There was a third game in which the Dodgers took over. in an 18-inning marathon receiving unexpected support from a little-known pitcher Will Kleinwho was willing to sacrifice his arm in a grueling four-inning game despite spending most of that year in the minors.
There was Game 6 when the team survived a potential late-season jam in the ninth inning thanks to veteran defensive instincts. Kike Hernandez (an energetic October commit who started every playoff game after limited playing time in the regular season) and Miguel Rojas (who has become one of the team's emotional leaders since being acquired in a trade for a minor league prospect in 2023, despite also playing depth for much of the summer) flashed, sealing the win with a double play.
“That’s what makes us really tough,” Rojas said. “[We’re] competing every single day, and no matter the situation, I think that everyone [is able to] just forget about the past and focus on the present moment.”
Game 7 was a real test.
The Dodgers fell behind early, with Rogers Center shaking after Bo Bichette's three-run homer in the third inning. They couldn't rely on Ohtani, who looked toxic when he started the game as a reliever on short rest. Instead, they had to claw their way back, playing from behind until the ninth inning – when their season was two outs away from ending in failure.
“We just kept going and going and going,” Muncy said. “I’m just really proud of all the guys who don’t give up hope.”
It would be easy to do. After two grueling years filled with long postseason games, international season-opening travel and the daily pressure of spending heavily in the offseason, the club's tank seemed to be teetering on empty. After all, pure talent can only last so long.
“It's been a long road for the team, for the organization, for every player here,” Rojas said before Game 6. “It was really stressful and everyone was mentally tired.”
But this is where the Dodgers culture began, Muncy said.
“It's all about the team. It doesn't matter about yourself,” he said. “When you come off the field and there's a whole group of guys next to you, [the dugout] saying, “Hey, great inning. Let's break something together. Let's take the guy to base. Let’s try it,’ that means everything.”
In the end, the Dodgers created their most heroic moments when they needed them most.
With one out in the ninth, it was Rojas – who wasn't sure he would even play in Game 7 after aggravating an intercostal injury the night before – who tied the game with a miracle home run.

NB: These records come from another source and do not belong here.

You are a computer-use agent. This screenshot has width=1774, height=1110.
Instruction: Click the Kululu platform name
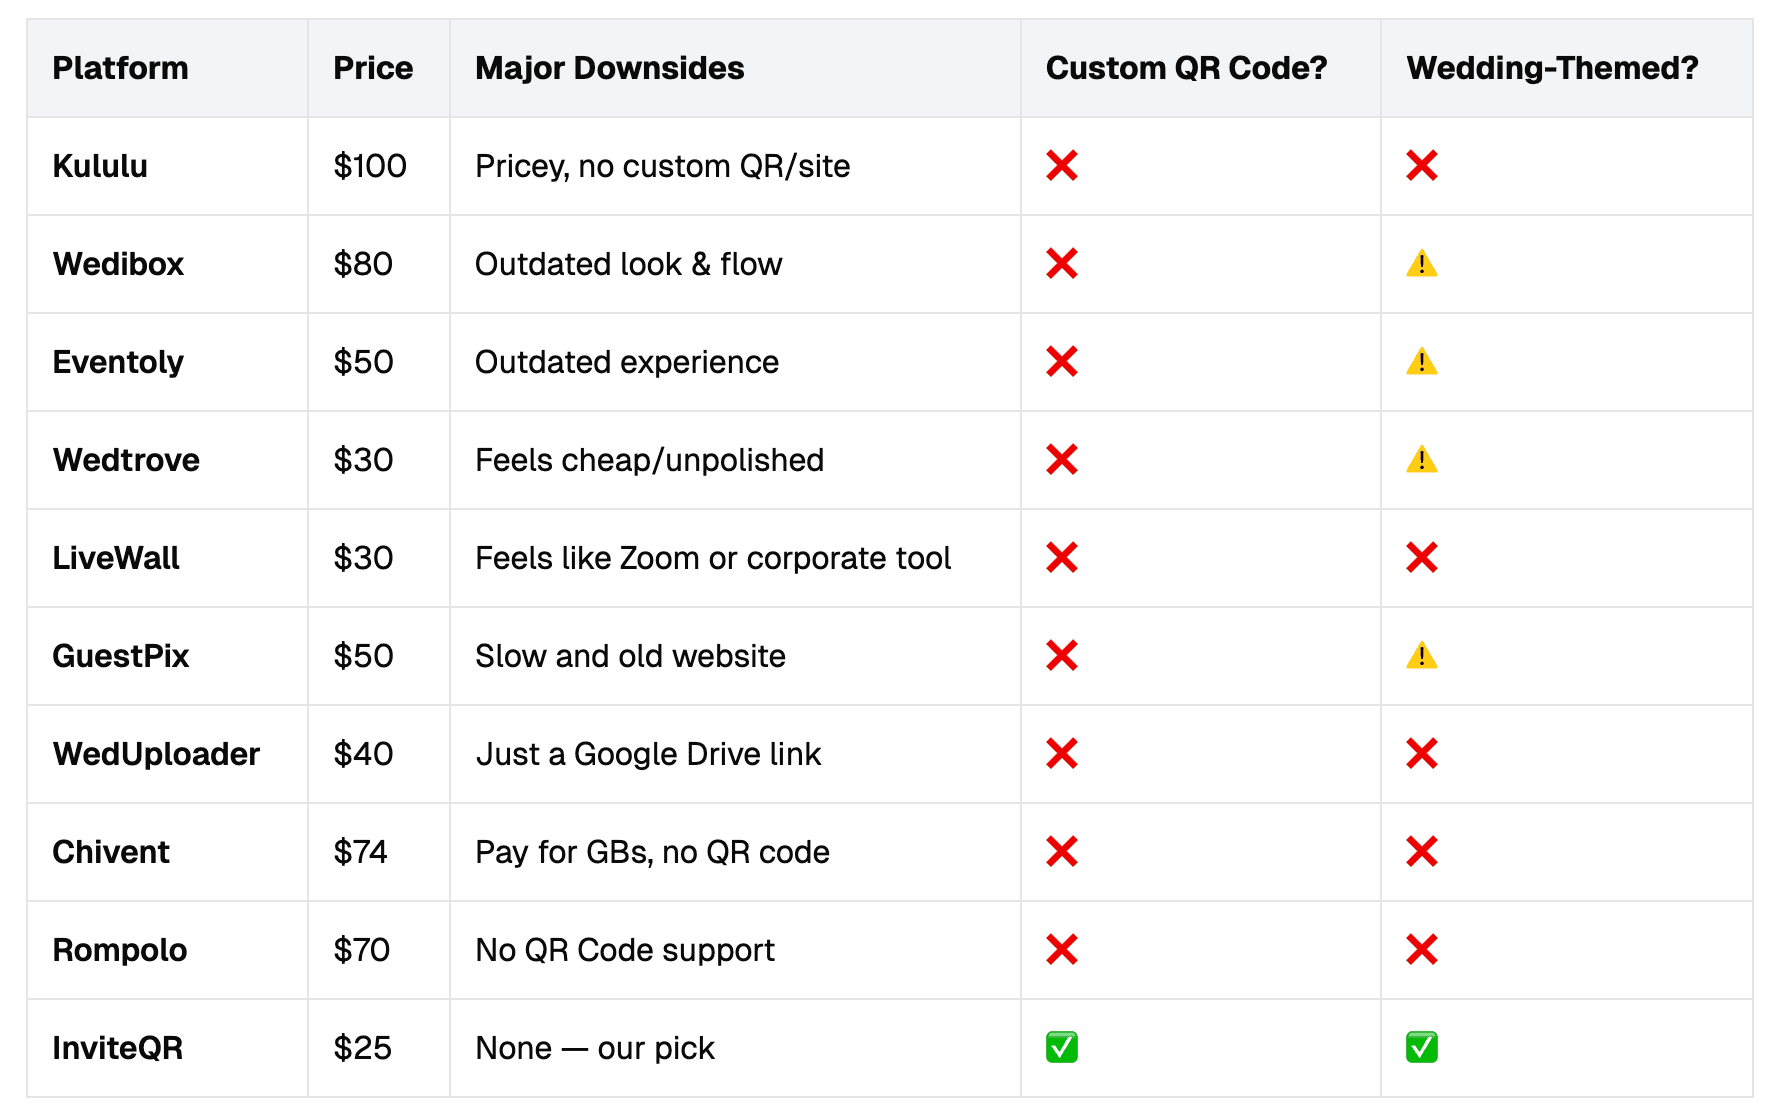(100, 166)
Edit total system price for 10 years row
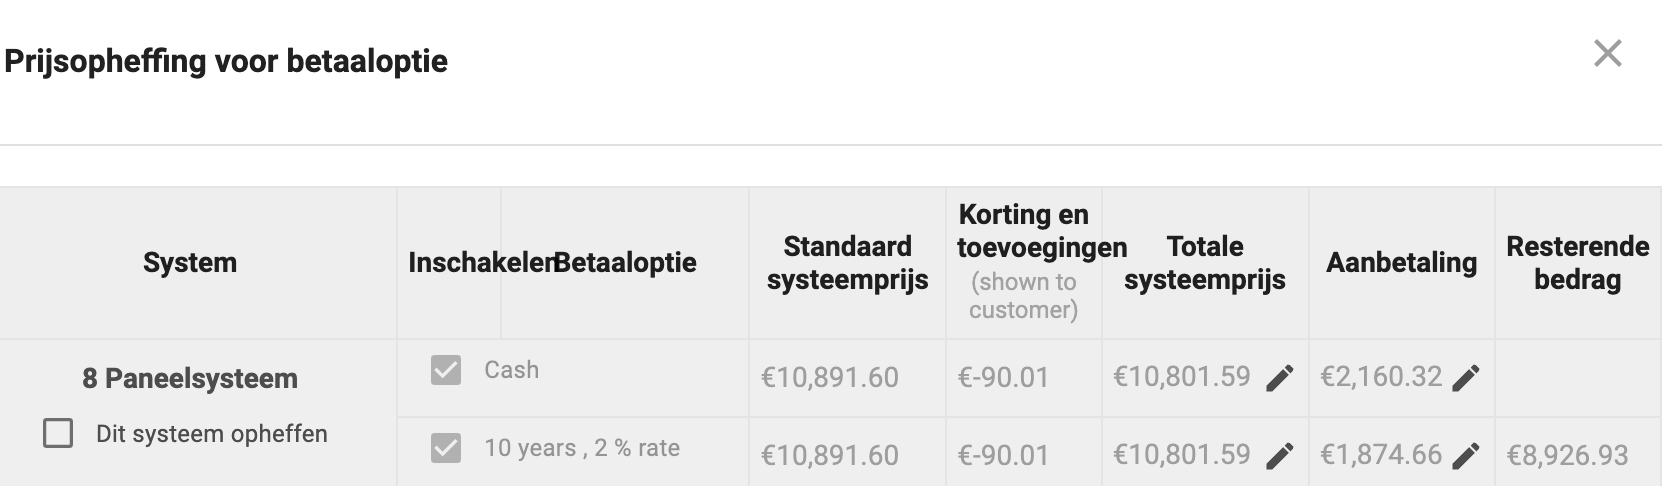This screenshot has height=486, width=1664. click(1279, 456)
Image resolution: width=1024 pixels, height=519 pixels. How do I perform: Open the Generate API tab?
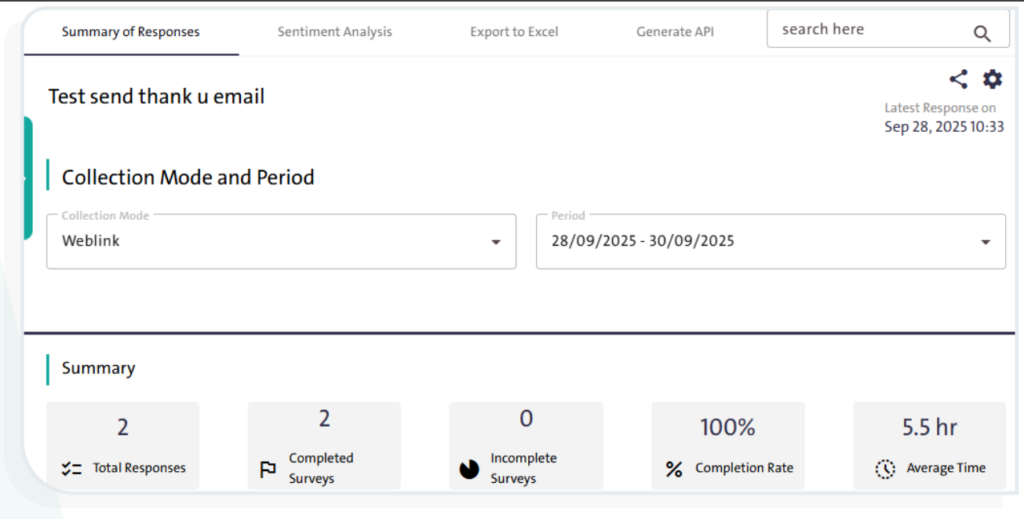[675, 32]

“When you play the right way, treat people the right way, be a teammate like Miguel, I think we said it there, the game does you credit,” first baseman Freddie Freeman said. “Just doing everything I can to help this team win.”
From there, the Dodgers (going to their fourth traditional starter of the night) called up Yamamoto, who did what no record signing could have predicted. throwing 2 ⅔ scoreless innings on zero rest after his start with 96 pitches in Game 6.
“I can’t put a price on it,” Friedman said.
“This will go down as one of the best championship performances in any sport,” added pitching coach Mark Pryor.
Will Smithone of the few homegrown talents on the mercenary team, got the win with a home run in the 11th.
“To me, he represents a lot of the success we've had, looking back,” Friedman said. “In terms of our search process, the development process of our players, how well they work together and then how he shows up and makes the impact that he has had at the Major League level.”
And, oddly enough, it was Betts who recorded the championship-winning strikeouts thanks to a double-play hit on a chopper.
“A perfect nod to what he's had an incredible season for what he's done at shortstop this year,” Friedman said.
All of this, Muncy proudly noted, illustrates what the Dodgers claim is the spirit of their team; these are the kind of intangible assets that will not appear on the balance sheet or payroll, even with all the money spent.
“This is what we created here,” Muncy said. “And that’s what I’m most proud of.”
“We kept going and persevered,” manager Dave Roberts – repeated. “And we're the last team standing.”